SELECTED TEXT:
——
This article belongs to the Topic Advanced Array Signal Processing for B5G/6G: Models, Algorithms, and Applications

Abstract

Next-generation mobile networks, such as those beyond the 5th generation (B5G) and 6th generation (6G), have diverse network resource demands. Network slicing (NS) and device-to-device (D2D) communication have emerged as promising solutions for network operators. NS is a candidate technology for this scenario, where a single network infrastructure is divided into multiple (virtual) slices to meet different service requirements. Combining D2D and NS can improve spectrum utilization, providing better performance and scalability. This paper addresses the challenging problem of dynamic resource allocation with wireless network slices and D2D communications using deep reinforcement learning (DRL) techniques. More specifically, we propose an approach named DDPG-KRP based on deep deterministic policy gradient (DDPG) with K-nearest neighbors (KNNs) and reward penalization (RP) for undesirable action elimination to determine the resource allocation policy maximizing long-term rewards. The simulation results show that the DDPG-KRP is an efficient solution for resource allocation in wireless networks with slicing, outperforming other considered DRL algorithms.

1. Introduction

Fifth-generation (5G), next-generation beyond 5G (B5G), and sixth-generation (6G) wireless communication networks are designed as multi-service networks to meet the diverse demands created by the emergence of demanding applications, such as smart cities, Internet of Things (IoT), and Industry 4.0. Recently, a large-scale dense network is growing as a trend for next-generation communication networks due to its advantages in terms of traffic capacity and diversified services. In this scenario, network slicing (NS) has received much attention as a flexible means of supporting service varieties. NS allows multiple independent and isolated virtual networks to coexist on the same network physical infrastructure [1].
——
GIVEN DATA:
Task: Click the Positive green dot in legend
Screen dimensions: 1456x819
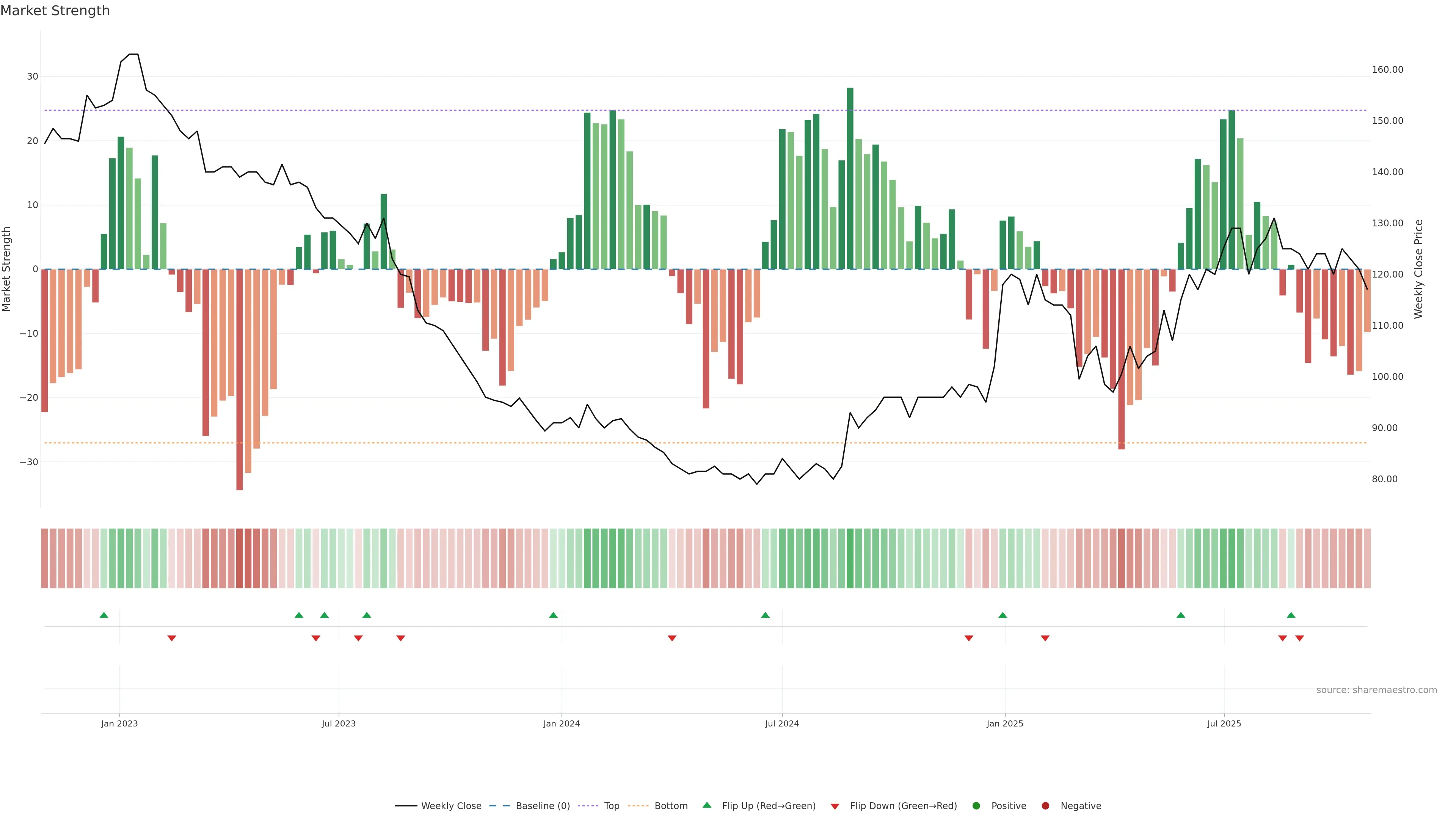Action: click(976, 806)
——
REQUIRED WORK:
a: Answer these questions about the network slicing paper, marking each answer (i), (ii) or (iii):
(i) What does the abbreviation DDPG stand for?
(ii) Which three applications are given as examples of demanding applications?
(iii) Besides network slicing, which other technology has emerged as a promising solution for network operators?
b: In the network slicing paper, rename "Industry 4.0" to "Industry 5.0" and give the passage starting at "1. Introduction" and ending at "physical infrastructure [1].".
c: Write what comes next in the network slicing paper, starting after its last sentence.

ANSWERS:
a:
(i) Deep deterministic policy gradient
(ii) Smart cities, Internet of Things (IoT), and Industry 4.0
(iii) Device-to-device (D2D) communication

b:
1. Introduction

Fifth-generation (5G), next-generation beyond 5G (B5G), and sixth-generation (6G) wireless communication networks are designed as multi-service networks to meet the diverse demands created by the emergence of demanding applications, such as smart cities, Internet of Things (IoT), and Industry 5.0. Recently, a large-scale dense network is growing as a trend for next-generation communication networks due to its advantages in terms of traffic capacity and diversified services. In this scenario, network slicing (NS) has received much attention as a flexible means of supporting service varieties. NS allows multiple independent and isolated virtual networks to coexist on the same network physical infrastructure [1].

c:
Device-to-device (D2D) communication is also a promising solution for improving cellular network performance. D2D enables a direct connection between devices close enough with very little or no base station (BS) involvement. As such, it is a technique that can alleviate traffic from the BS. The user equipment (UE) in D2D communication has high transmission signal power and low transmission delay due to proximity. These characteristics result in increased spectral efficiency and throughput [2]. D2D communication is divided into two main categories: inband and outband. Each category is divided into two subcategories: underlay and overlay. In the inband category, D2D pairs use the frequency band of cellular communication, different from the outband category, which utilizes a different band. For the underlay subcategory, cellular and D2D communications share the cellular spectrum, while in the overlay subcategory, each D2D pair uses dedicated resources within the cellular spectrum [3].
Recently, the idea of combining D2D communication with NS in wireless network models has been on the rise [2]. Radio resource allocation effectively and efficiently in light of these paradigms is a complicated problem to solve; existing traditional approaches fail to provide good solutions due to the following characteristics [1]:
  • Mathematical modeling: taking into account the diversity of network slice services combined with D2D communications and the constraints of the physical environment, it becomes complex to obtain a mathematical expression for the allocation of radio resources that meets the requirements of each service (e.g., latency, service-level agreement (SLA) and throughput).
  • Traditional approaches do not adapt to episodic uncertainty: traditional optimization approaches require precise mathematical models with known parameters to adequately perform, which is often difficult to achieve in practice. Due to the lack of ability to explore and learn from the environment, traditional approaches frequently do not allocate resources efficiently.
In this context, deep reinforcement learning (DRL) algorithms, a branch of artificial intelligence (AI) that uses deep neural networks (DNNs), are attractive for exploring the environment and learning how to allocate radio resources. Algorithms using DRL have been considered excellent solutions for allocating radio resources in next-generation wireless networks that consider the NS paradigm [1,4,5].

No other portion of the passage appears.